What the exercise asks:
Could you give back the whole listing exactly as written?

Dataset:
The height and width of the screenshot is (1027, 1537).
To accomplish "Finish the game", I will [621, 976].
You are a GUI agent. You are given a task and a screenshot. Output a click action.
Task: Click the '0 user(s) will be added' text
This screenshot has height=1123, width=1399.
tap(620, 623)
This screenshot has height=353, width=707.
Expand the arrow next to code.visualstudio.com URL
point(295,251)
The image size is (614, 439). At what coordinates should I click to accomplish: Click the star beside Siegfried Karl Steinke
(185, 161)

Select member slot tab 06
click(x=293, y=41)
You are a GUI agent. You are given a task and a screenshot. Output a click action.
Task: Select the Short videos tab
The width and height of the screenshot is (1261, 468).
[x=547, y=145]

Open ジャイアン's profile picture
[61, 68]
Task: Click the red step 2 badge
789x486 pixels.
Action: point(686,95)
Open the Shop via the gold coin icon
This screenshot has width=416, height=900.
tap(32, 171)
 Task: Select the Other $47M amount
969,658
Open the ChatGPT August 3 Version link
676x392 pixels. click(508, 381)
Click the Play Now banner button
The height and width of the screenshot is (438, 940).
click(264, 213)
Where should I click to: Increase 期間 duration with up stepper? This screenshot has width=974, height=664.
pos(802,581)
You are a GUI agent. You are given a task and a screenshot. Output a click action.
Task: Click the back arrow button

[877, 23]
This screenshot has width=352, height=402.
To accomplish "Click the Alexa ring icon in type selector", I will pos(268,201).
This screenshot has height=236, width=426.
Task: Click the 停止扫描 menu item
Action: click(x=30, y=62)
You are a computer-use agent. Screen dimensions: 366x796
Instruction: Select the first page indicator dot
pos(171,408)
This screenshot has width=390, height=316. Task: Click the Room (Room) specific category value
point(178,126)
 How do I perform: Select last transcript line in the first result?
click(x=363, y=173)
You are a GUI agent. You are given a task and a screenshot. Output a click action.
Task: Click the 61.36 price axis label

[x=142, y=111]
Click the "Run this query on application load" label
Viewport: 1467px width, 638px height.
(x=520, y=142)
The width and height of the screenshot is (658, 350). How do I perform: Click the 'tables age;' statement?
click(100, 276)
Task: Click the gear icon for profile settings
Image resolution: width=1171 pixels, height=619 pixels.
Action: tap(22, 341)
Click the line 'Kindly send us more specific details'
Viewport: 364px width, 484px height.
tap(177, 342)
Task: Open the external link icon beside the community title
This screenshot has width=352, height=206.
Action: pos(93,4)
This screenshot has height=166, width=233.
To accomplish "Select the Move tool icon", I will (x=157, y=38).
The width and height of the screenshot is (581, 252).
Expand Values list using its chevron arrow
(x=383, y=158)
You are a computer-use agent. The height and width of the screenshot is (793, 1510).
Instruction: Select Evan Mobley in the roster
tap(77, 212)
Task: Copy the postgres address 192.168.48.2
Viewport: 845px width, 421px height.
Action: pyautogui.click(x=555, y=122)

Answer to this task:
The height and width of the screenshot is (1027, 1537).
To accomplish "Finish the game", I will [621, 976].
You are a GUI agent. You are given a task and a screenshot. Output a click action.
Task: Click the '0 user(s) will be added' text
This screenshot has height=1123, width=1399.
tap(620, 623)
This screenshot has height=353, width=707.
Expand the arrow next to code.visualstudio.com URL
point(295,251)
The image size is (614, 439). At what coordinates should I click to accomplish: Click the star beside Siegfried Karl Steinke
(185, 161)

Select member slot tab 06
click(x=293, y=41)
You are a GUI agent. You are given a task and a screenshot. Output a click action.
Task: Select the Short videos tab
The width and height of the screenshot is (1261, 468).
[x=547, y=145]

Open ジャイアン's profile picture
[61, 68]
Task: Click the red step 2 badge
789x486 pixels.
Action: point(686,95)
Open the Shop via the gold coin icon
This screenshot has width=416, height=900.
tap(32, 171)
 Task: Select the Other $47M amount
969,658
Open the ChatGPT August 3 Version link
676x392 pixels. click(508, 381)
Click the Play Now banner button
The height and width of the screenshot is (438, 940).
click(264, 213)
Where should I click to: Increase 期間 duration with up stepper? This screenshot has width=974, height=664.
pos(802,581)
You are a GUI agent. You are given a task and a screenshot. Output a click action.
Task: Click the back arrow button

[877, 23]
This screenshot has width=352, height=402.
To accomplish "Click the Alexa ring icon in type selector", I will pos(268,201).
This screenshot has height=236, width=426.
Task: Click the 停止扫描 menu item
Action: click(x=30, y=62)
You are a computer-use agent. Screen dimensions: 366x796
Instruction: Select the first page indicator dot
pos(171,408)
This screenshot has width=390, height=316. Task: Click the Room (Room) specific category value
point(178,126)
 How do I perform: Select last transcript line in the first result?
click(x=363, y=173)
You are a GUI agent. You are given a task and a screenshot. Output a click action.
Task: Click the 61.36 price axis label

[x=142, y=111]
Click the "Run this query on application load" label
Viewport: 1467px width, 638px height.
(x=520, y=142)
The width and height of the screenshot is (658, 350). How do I perform: Click the 'tables age;' statement?
click(100, 276)
Task: Click the gear icon for profile settings
Image resolution: width=1171 pixels, height=619 pixels.
Action: tap(22, 341)
Click the line 'Kindly send us more specific details'
Viewport: 364px width, 484px height.
tap(177, 342)
Task: Open the external link icon beside the community title
This screenshot has width=352, height=206.
Action: pos(93,4)
This screenshot has height=166, width=233.
To accomplish "Select the Move tool icon", I will (x=157, y=38).
The width and height of the screenshot is (581, 252).
Expand Values list using its chevron arrow
(x=383, y=158)
You are a computer-use agent. The height and width of the screenshot is (793, 1510).
Instruction: Select Evan Mobley in the roster
tap(77, 212)
Task: Copy the postgres address 192.168.48.2
Viewport: 845px width, 421px height.
Action: pyautogui.click(x=555, y=122)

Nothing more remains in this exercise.